*** Begin section ***

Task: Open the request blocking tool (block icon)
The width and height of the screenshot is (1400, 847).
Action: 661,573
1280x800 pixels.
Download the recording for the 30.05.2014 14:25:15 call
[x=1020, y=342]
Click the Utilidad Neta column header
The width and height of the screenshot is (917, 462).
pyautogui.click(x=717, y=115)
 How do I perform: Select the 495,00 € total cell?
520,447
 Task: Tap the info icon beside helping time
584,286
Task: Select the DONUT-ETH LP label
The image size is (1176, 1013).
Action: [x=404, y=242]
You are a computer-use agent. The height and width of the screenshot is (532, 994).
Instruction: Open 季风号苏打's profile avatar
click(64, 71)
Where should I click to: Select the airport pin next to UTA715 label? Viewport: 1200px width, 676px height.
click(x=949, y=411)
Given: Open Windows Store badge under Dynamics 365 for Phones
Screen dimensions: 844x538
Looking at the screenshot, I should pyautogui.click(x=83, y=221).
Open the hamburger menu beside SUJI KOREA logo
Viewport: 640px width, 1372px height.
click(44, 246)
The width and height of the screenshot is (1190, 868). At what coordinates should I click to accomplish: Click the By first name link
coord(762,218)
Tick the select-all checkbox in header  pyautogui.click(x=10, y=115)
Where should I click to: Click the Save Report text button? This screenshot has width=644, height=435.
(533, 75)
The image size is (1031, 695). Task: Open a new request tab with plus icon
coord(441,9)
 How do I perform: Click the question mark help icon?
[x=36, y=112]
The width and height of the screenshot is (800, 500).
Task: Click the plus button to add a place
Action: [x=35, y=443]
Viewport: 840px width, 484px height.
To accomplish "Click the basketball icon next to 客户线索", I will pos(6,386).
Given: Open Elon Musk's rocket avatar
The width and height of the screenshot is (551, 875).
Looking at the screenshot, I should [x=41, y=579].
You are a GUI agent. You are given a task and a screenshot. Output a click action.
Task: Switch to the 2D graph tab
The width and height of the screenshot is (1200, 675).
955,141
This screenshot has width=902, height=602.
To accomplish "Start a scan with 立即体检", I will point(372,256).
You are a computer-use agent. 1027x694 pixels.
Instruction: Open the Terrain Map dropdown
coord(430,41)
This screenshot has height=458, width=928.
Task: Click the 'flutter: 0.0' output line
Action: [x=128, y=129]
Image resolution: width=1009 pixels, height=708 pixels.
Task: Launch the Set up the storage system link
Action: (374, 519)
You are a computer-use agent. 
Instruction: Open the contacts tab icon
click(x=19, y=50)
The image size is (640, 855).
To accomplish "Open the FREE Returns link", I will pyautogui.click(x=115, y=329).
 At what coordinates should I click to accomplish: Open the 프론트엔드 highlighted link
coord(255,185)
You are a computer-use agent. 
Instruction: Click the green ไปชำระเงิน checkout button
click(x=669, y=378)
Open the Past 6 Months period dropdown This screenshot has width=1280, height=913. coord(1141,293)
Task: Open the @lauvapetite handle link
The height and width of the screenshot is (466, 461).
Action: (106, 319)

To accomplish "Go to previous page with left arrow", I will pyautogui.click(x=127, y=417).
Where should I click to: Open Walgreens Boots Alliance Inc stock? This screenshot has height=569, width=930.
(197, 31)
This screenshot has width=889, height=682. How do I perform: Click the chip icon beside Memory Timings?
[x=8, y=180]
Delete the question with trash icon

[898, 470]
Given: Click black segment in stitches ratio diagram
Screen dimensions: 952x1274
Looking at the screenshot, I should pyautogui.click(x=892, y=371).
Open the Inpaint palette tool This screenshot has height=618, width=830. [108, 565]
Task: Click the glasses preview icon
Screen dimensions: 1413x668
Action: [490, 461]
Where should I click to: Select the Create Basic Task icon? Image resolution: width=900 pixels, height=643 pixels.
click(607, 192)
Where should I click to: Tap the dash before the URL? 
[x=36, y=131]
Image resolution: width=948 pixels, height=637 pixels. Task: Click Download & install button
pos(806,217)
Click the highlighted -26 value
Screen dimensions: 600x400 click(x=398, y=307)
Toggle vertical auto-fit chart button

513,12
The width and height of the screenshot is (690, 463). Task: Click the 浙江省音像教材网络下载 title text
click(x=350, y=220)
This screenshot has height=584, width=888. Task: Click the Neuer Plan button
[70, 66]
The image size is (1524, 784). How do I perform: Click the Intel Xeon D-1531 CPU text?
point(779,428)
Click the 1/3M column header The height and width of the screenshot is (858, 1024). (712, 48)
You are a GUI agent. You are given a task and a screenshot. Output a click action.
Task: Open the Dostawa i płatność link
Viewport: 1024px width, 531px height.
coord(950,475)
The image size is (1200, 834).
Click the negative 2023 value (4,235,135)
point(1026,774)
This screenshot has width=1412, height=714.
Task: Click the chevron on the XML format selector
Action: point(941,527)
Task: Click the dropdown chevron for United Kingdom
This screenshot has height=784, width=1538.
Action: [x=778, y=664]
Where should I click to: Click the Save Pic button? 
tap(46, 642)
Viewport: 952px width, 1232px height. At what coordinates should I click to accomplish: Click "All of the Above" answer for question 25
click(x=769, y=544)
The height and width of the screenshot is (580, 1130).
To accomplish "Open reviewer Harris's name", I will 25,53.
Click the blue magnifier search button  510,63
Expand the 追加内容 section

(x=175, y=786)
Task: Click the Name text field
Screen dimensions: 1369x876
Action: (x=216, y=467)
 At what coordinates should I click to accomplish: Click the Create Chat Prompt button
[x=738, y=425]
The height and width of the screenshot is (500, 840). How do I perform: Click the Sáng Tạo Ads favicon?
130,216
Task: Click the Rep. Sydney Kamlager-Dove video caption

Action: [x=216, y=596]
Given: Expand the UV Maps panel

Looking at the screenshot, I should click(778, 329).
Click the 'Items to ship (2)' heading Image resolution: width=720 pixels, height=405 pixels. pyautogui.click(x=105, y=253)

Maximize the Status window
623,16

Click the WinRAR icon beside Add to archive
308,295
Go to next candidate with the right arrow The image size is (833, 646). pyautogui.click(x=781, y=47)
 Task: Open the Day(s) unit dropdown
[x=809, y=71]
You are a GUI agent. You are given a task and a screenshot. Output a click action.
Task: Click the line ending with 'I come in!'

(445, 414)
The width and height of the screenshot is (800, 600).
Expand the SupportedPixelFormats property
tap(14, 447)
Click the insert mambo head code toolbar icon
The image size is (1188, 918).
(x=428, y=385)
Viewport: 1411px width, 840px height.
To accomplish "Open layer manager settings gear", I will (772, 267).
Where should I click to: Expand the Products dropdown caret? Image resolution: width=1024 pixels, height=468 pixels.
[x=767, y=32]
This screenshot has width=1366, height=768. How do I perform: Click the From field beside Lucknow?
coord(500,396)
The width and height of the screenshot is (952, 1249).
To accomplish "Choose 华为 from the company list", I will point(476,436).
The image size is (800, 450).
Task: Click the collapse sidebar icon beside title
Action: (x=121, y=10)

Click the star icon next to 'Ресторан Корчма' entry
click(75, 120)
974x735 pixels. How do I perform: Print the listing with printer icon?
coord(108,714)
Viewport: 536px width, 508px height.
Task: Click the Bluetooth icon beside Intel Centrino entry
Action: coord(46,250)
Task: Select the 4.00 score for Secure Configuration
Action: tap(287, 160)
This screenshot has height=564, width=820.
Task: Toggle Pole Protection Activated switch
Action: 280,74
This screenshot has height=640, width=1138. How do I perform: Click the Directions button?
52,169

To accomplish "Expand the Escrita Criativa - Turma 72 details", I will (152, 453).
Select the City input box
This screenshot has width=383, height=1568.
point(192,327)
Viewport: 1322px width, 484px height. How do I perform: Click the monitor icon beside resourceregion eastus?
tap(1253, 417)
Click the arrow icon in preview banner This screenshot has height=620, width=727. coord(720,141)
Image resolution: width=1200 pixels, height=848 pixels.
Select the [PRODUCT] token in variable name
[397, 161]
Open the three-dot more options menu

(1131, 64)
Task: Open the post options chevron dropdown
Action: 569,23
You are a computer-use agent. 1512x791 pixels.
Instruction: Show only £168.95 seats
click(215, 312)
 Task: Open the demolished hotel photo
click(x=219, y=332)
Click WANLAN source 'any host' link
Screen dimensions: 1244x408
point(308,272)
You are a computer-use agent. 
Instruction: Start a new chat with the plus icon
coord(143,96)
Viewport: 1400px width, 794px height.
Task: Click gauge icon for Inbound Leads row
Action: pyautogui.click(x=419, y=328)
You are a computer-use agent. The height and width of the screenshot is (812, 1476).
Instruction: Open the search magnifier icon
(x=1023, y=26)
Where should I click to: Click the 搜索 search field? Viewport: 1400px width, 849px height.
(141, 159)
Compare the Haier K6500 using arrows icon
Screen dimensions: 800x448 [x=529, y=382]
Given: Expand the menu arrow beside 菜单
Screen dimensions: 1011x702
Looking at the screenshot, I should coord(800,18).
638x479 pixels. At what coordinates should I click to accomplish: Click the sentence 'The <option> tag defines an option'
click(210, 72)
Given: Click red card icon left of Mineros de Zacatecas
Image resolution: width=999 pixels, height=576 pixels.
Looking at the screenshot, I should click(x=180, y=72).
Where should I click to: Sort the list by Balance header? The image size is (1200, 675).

*** End section ***

Beginning at the line with "Click the negative 2023 value (4,235,135)" and stopping after the line with "Task: Click the dropdown", please write out every line of the data above exactly and nothing else.

Click the negative 2023 value (4,235,135)
point(1026,774)
This screenshot has width=1412, height=714.
Task: Click the chevron on the XML format selector
Action: point(941,527)
Task: Click the dropdown chevron for United Kingdom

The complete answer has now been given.